Wealthy expats will no longer be able to gain permanent residency in Singapore next month as the country scraps a scheme that allows them the right if they invest in the country.
Currently under the Financial Investor Scheme (FIS) foreigners who bring in a minimum of S$10 million (£5 million) into Singapore for five years including using up to S$2 million on buying a property have a right to permanent resident (PR) status.
But the scheme will end at the end of this month as it is believed that too many are using it to buy property and helping to fuel the country’s booming property market and therefore pricing locals out of the market.
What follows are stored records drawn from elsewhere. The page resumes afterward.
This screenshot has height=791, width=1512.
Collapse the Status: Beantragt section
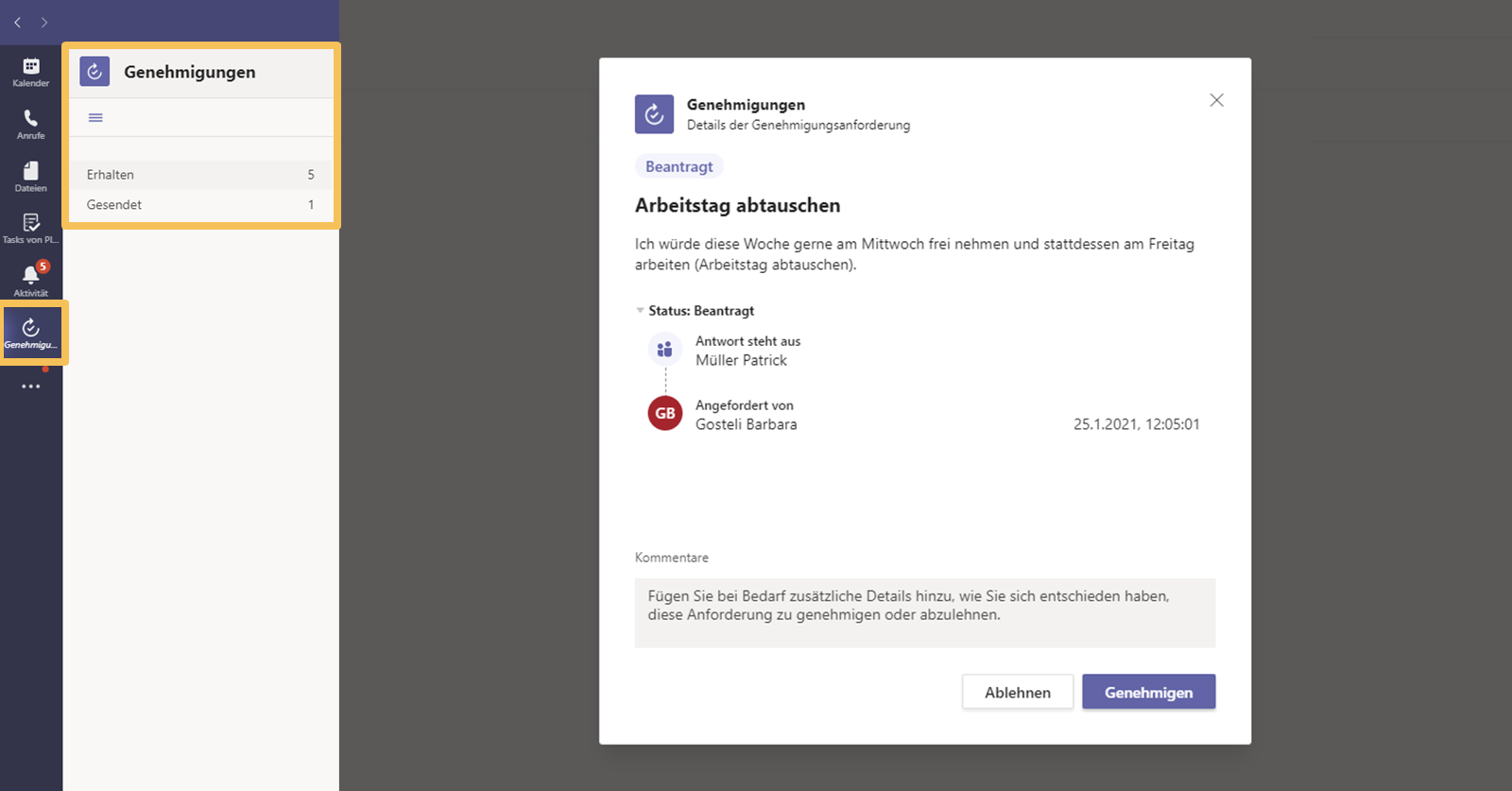tap(639, 310)
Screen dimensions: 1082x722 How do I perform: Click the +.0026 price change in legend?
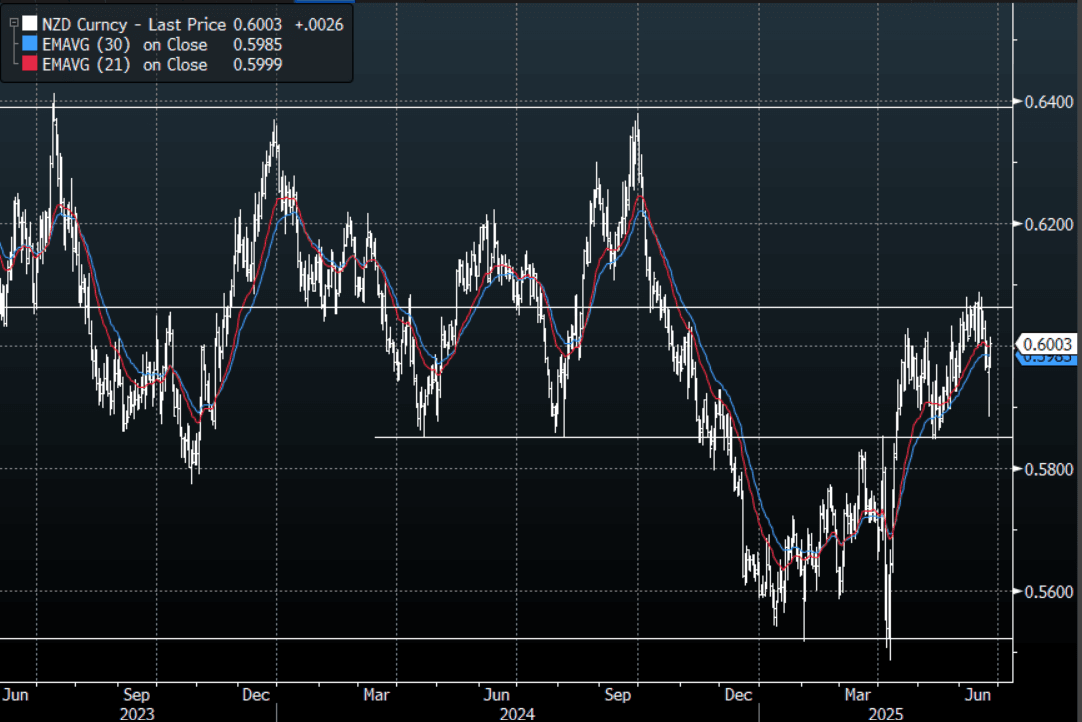[x=320, y=24]
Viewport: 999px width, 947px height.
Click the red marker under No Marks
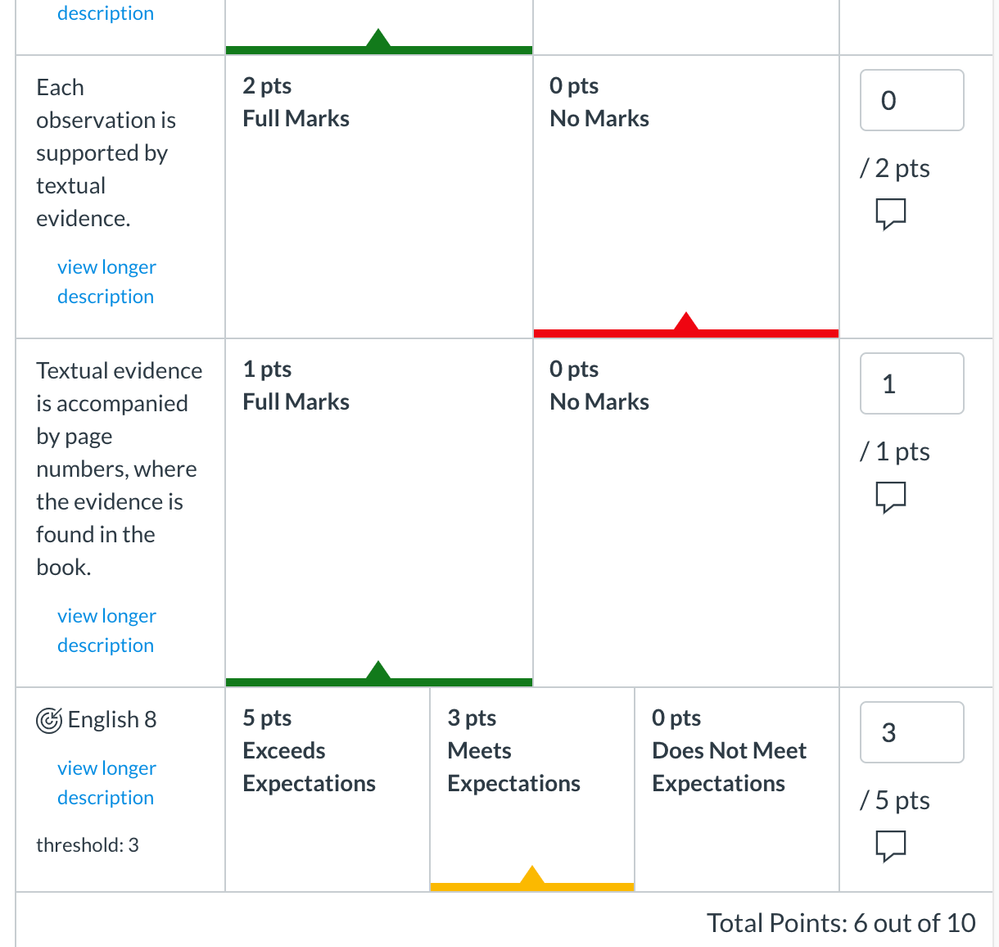click(686, 325)
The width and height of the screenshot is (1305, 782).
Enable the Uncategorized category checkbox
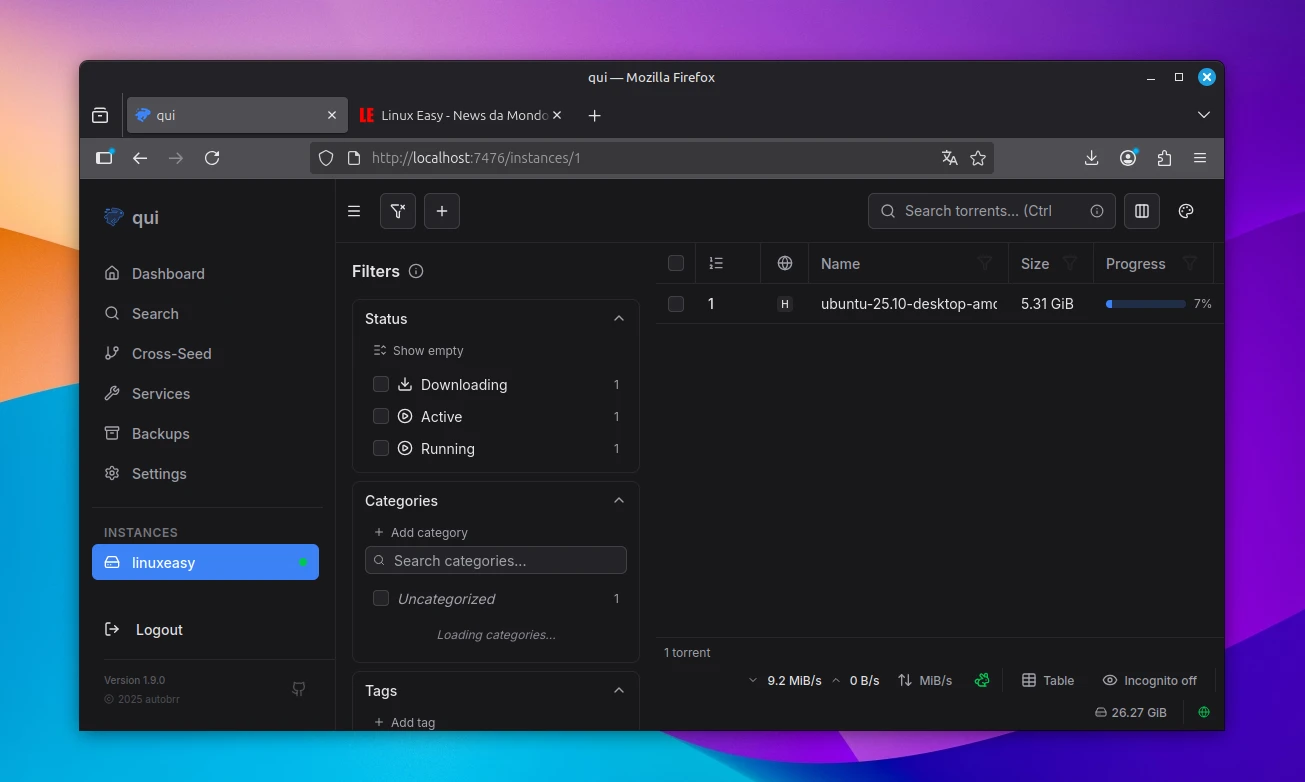381,599
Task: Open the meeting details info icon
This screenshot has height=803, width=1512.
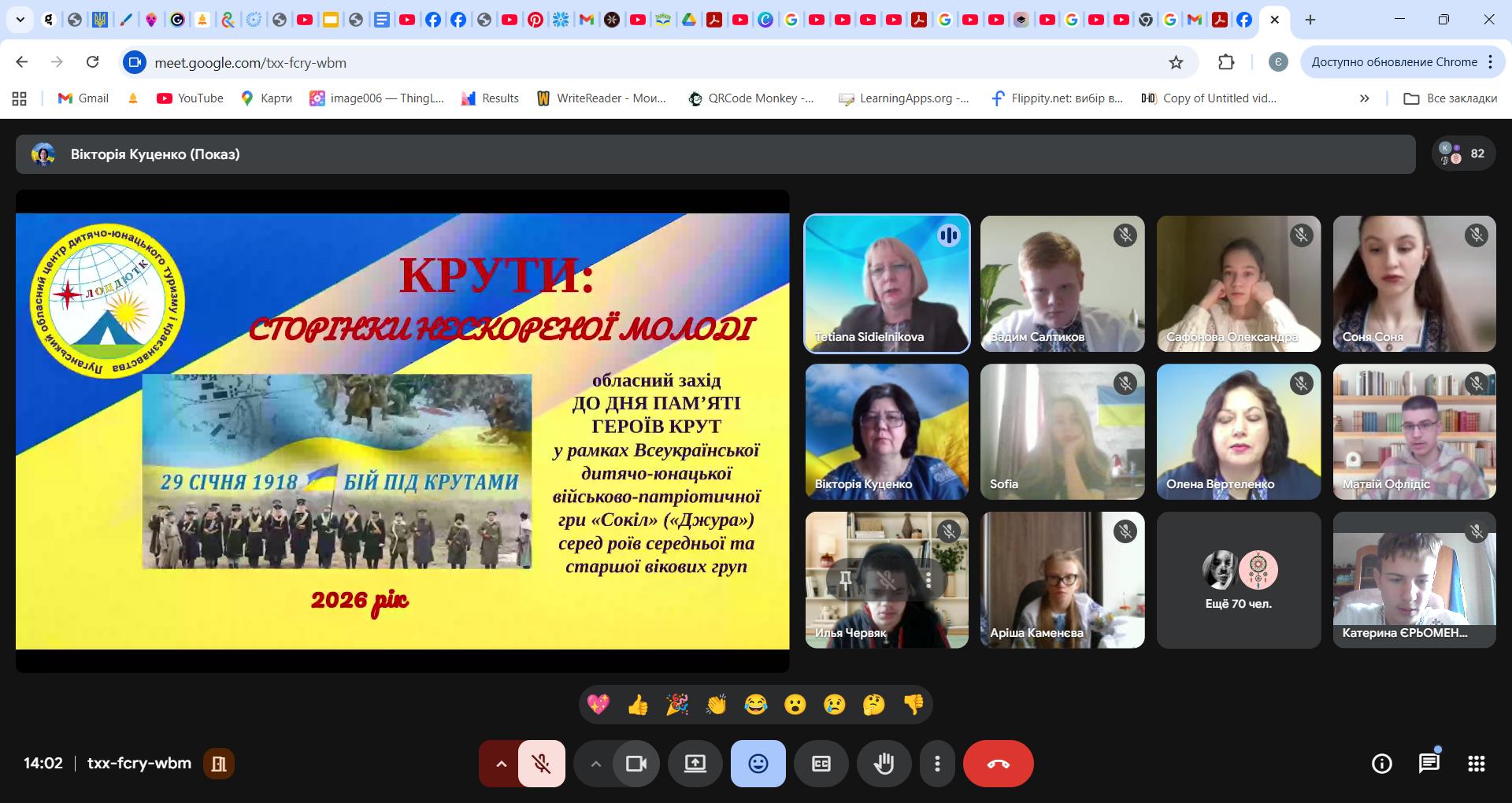Action: click(x=1381, y=764)
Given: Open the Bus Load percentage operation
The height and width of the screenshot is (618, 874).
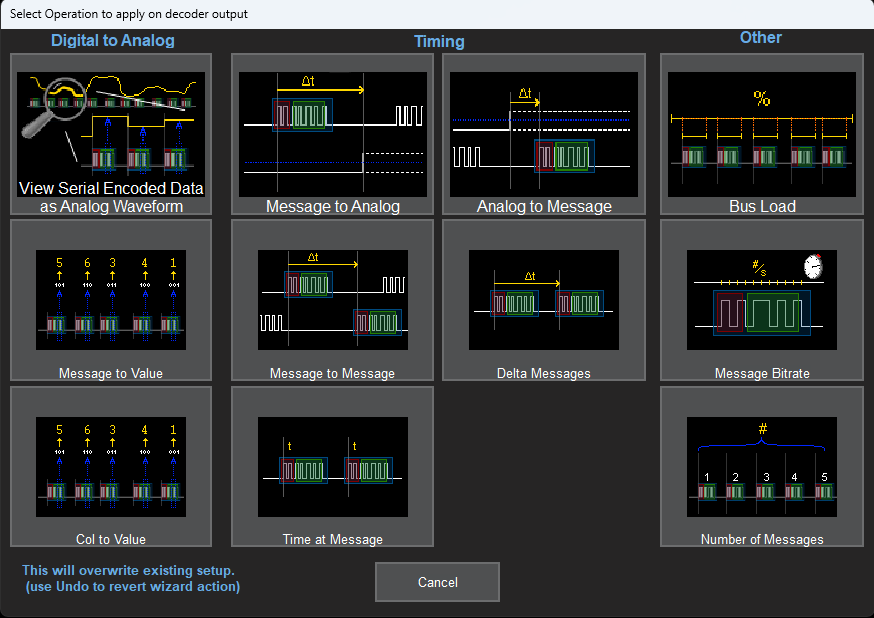Looking at the screenshot, I should point(761,134).
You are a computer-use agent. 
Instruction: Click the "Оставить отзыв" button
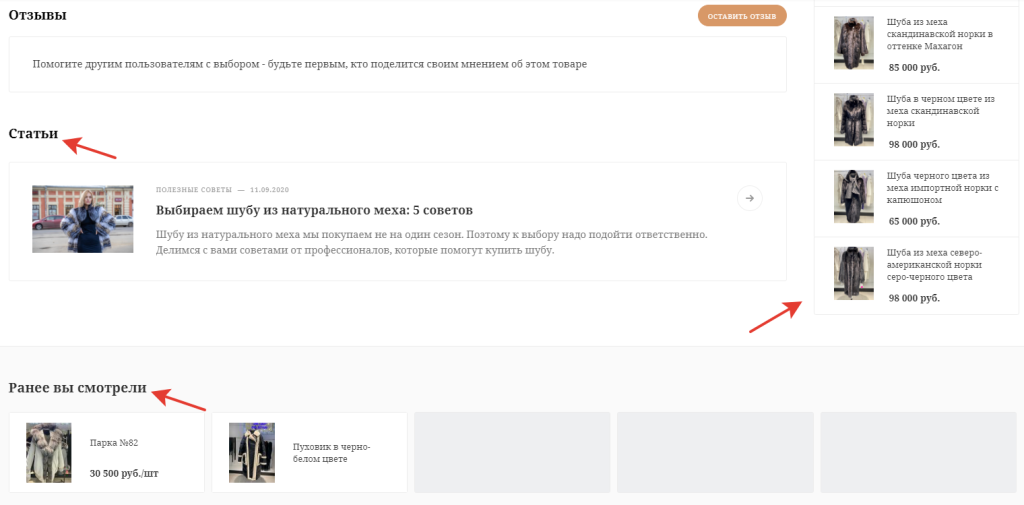point(742,16)
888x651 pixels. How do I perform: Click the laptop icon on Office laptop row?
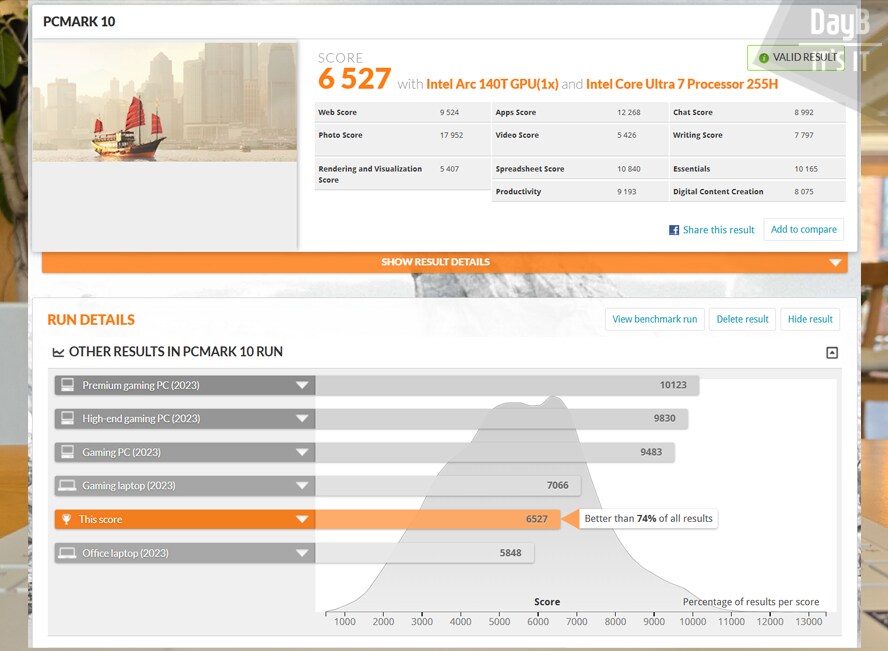pos(68,553)
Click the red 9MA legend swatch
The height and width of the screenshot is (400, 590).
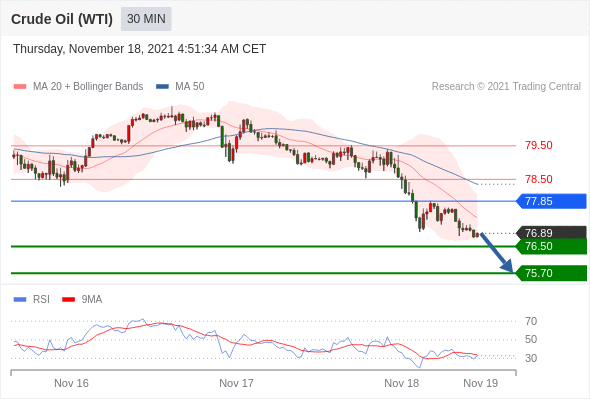pyautogui.click(x=68, y=300)
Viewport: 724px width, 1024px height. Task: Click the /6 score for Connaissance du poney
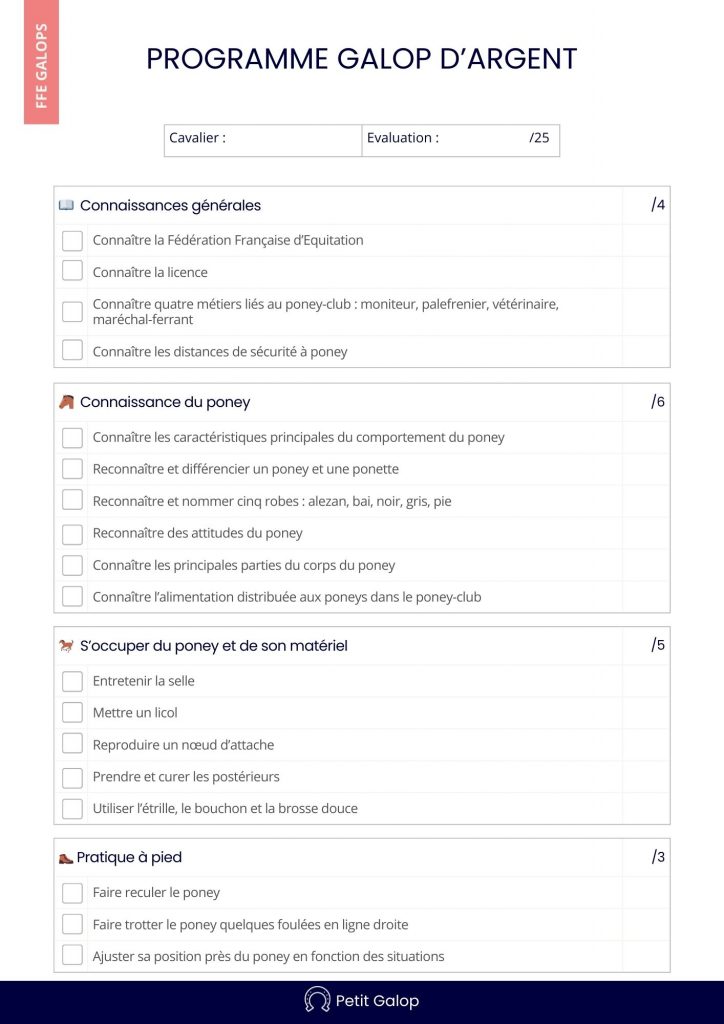tap(658, 402)
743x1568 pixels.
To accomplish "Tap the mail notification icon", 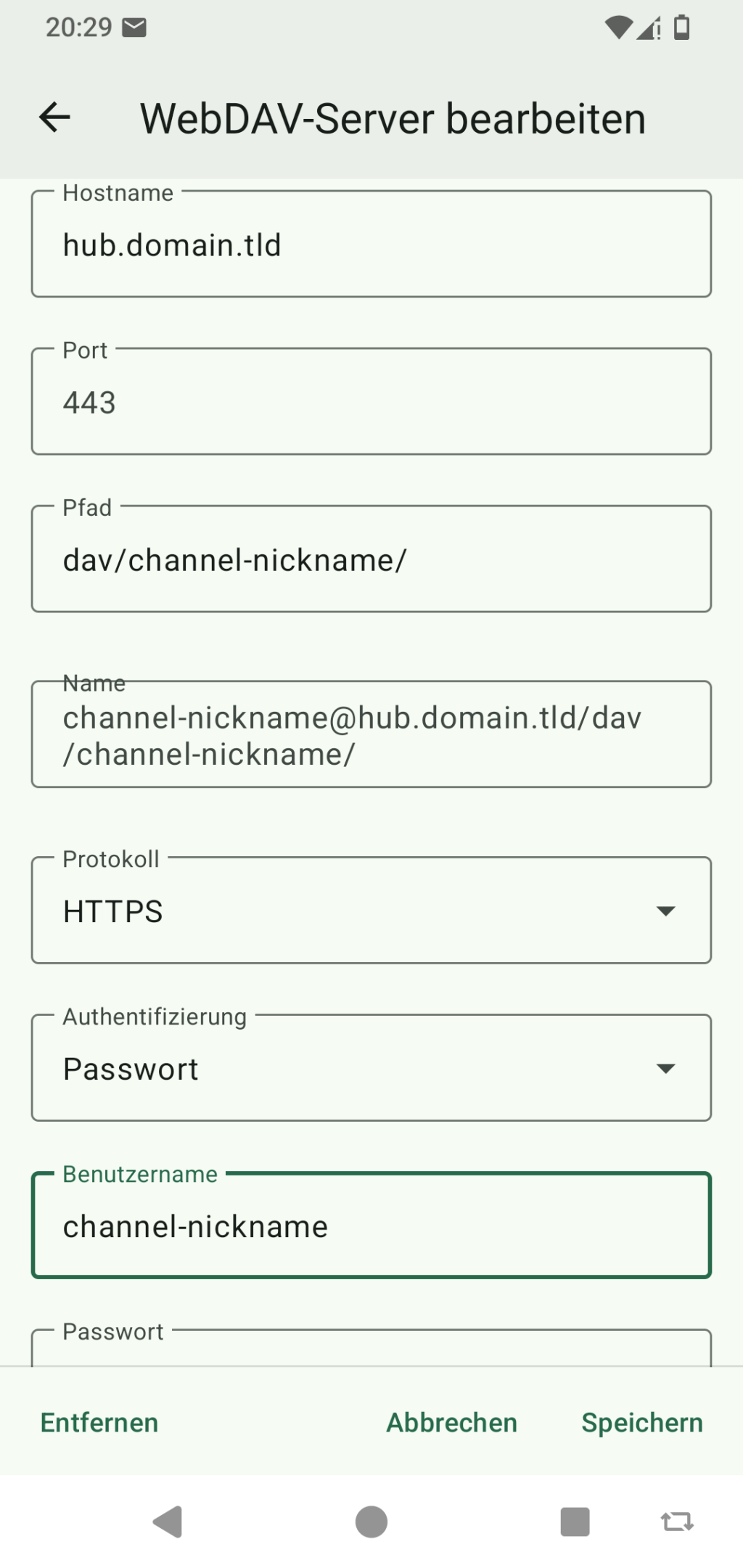I will click(135, 28).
PR status is highly valued in Singapore among expats as the city state has one of the world's highest standards of living and education, a bustling economy and sits in the heart of south east Asia, one of the world's most vibrant regions.
The FIS used to have a lower investment limit of S$5 million (£2.5 million) but this was doubled in 2010 as part of the government's efforts to curb the influx of foreigners.
However, foreigners can still apply for PR status under the Global Investor Programme (GIP) aimed at entrepreneurs who can boost local employment.
Under this scheme foreigners must have at least $2.5 million (£1.25 million) invested in a new business or an expansion of an existing business and have an annual turnover of at least $30 million (£15 million) to qualify.
Both schemes have encouraged wealthy foreigners to base themselves in Singapore and according to the Boston Consulting Group it has the highest proportion of millionaires as a result. Out of a population of five million, more than one million are non Singaporeans.
As well as concerns about rising property prices there are also concerns being voiced about the size of Singapore’s expat community and their wealthy status which has led to stronger demand for school places.
Some groups have even claimed that a large expat population is threatening their sense of national identity. Last year the government imposed an additional 10% property tax on foreigners buying but prices are still rising.